Named after Boreas from Greek mythology, the Borey was the first AeroVolga aircraft to be designed using the 3D CAD software KOMPAS-3D. It is a two-seat amphibious ultralight aircraft powered by a single Rotax 912 or 914 engine. The Borey is designed for training and is equipped with instruments for night flying. The airframe is made of fiberglass and carbon fiber with fabric-covered wings and elevators. The aircraft features a flying boat hull, as well as manually retractable conventional landing gear with a steerable tailwheel for amphibious operations. The Borey can be optionally fitted with a BRS ballistic parachute.

== Operational history ==
The Borey made its first flight in 2016, with serial production beginning the following year. In 2018, a Borey L and two AeroVolga LA-8s navigated around the Arctic Circle. The trip, which lasted 43 days, traveled over 20,000 km over eight countries.
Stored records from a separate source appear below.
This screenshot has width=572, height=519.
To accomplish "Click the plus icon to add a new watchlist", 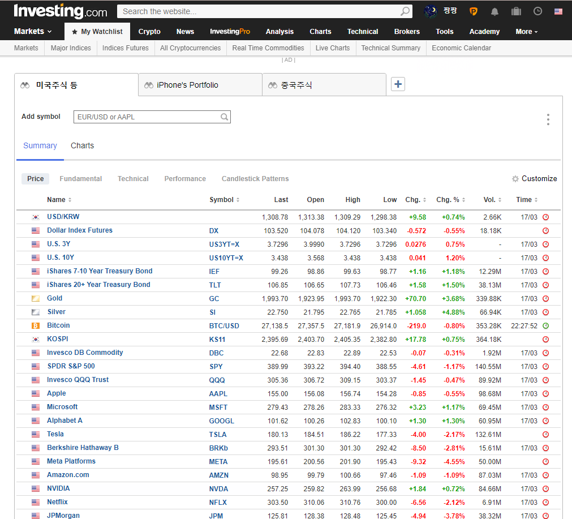I will (x=398, y=84).
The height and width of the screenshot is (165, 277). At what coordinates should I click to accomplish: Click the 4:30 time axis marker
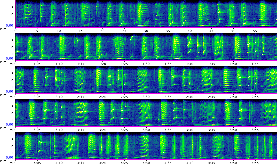pos(146,163)
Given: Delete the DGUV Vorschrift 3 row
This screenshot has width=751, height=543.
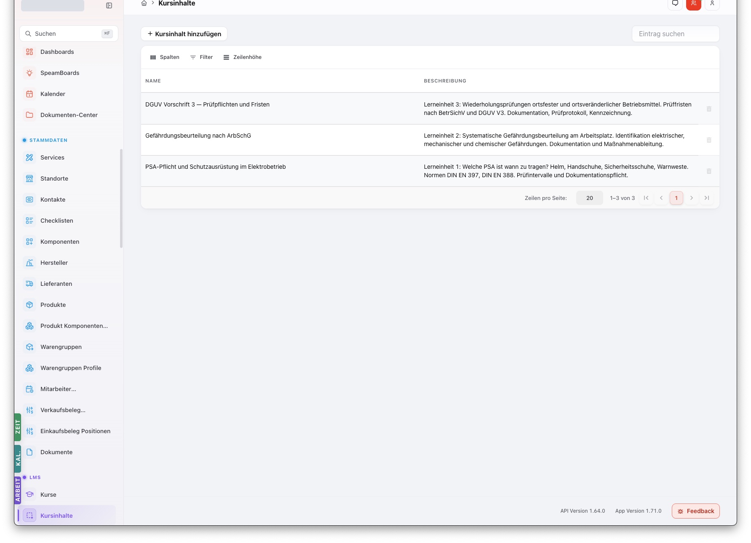Looking at the screenshot, I should (x=709, y=109).
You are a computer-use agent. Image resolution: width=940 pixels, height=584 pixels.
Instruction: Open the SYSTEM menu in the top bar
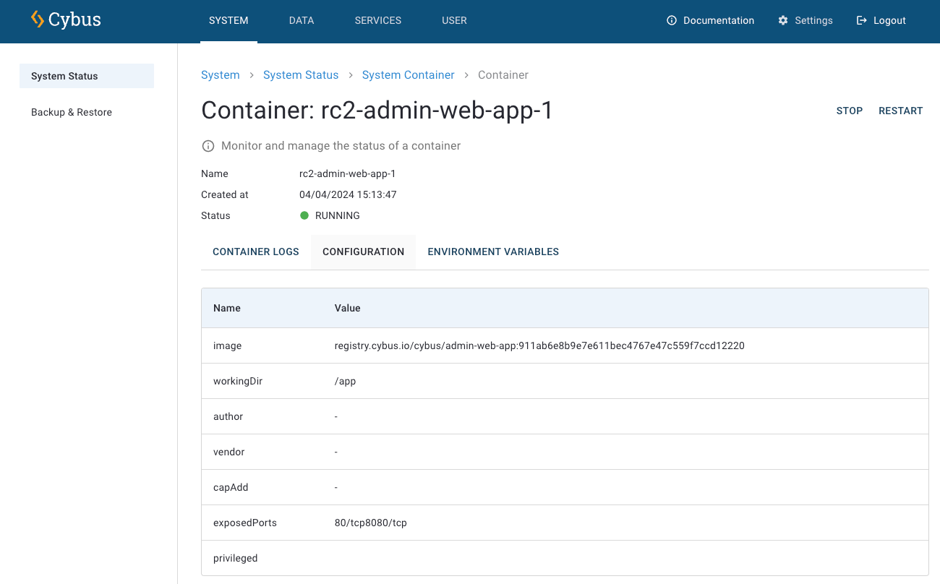point(228,20)

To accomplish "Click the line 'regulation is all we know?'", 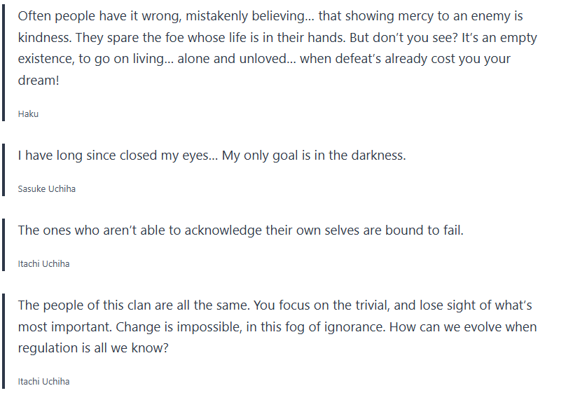I will pyautogui.click(x=93, y=348).
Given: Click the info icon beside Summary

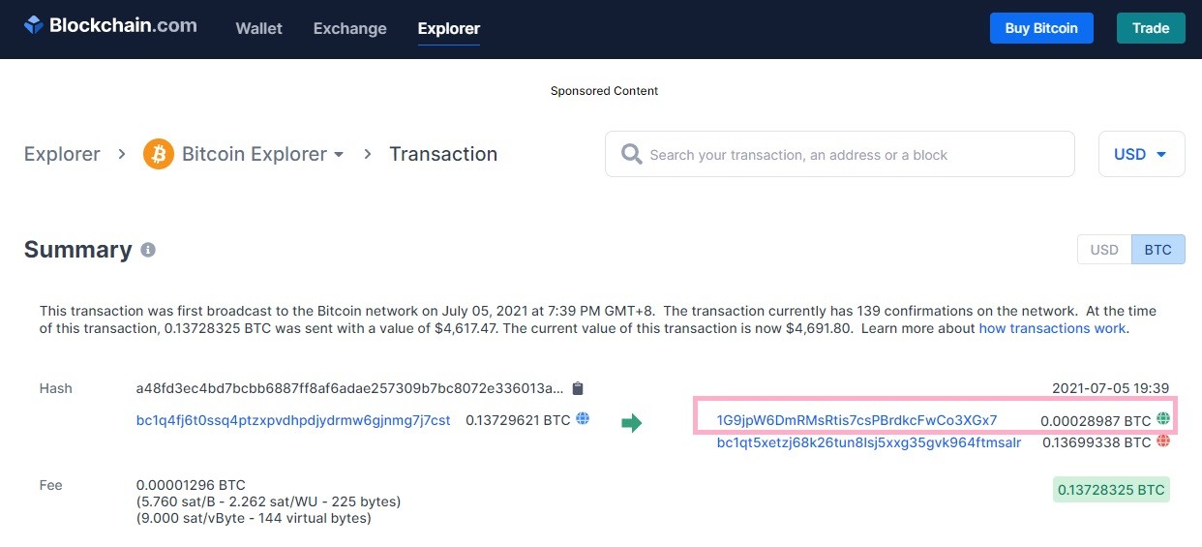Looking at the screenshot, I should 148,250.
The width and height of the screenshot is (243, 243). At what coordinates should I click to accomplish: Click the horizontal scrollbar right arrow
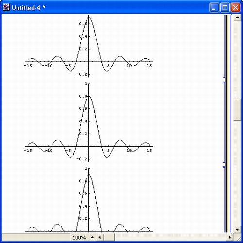pyautogui.click(x=230, y=237)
In 2019, the Borey A model received an advanced ultra-light aeroplane (AULA) letter of acceptance in Canada.

== Variants ==
Variants for the Canadian AULA market are powered by a Rotax 912UL, while variants for the American LSA and German LTF-UL markets are powered by a Rotax 912ULS.
- Borey A
Advanced ultra-light aeroplane (AULA) for the Canadian market.
- Borey L
Variant that participated in the circumnavigation of the Arctic Circle.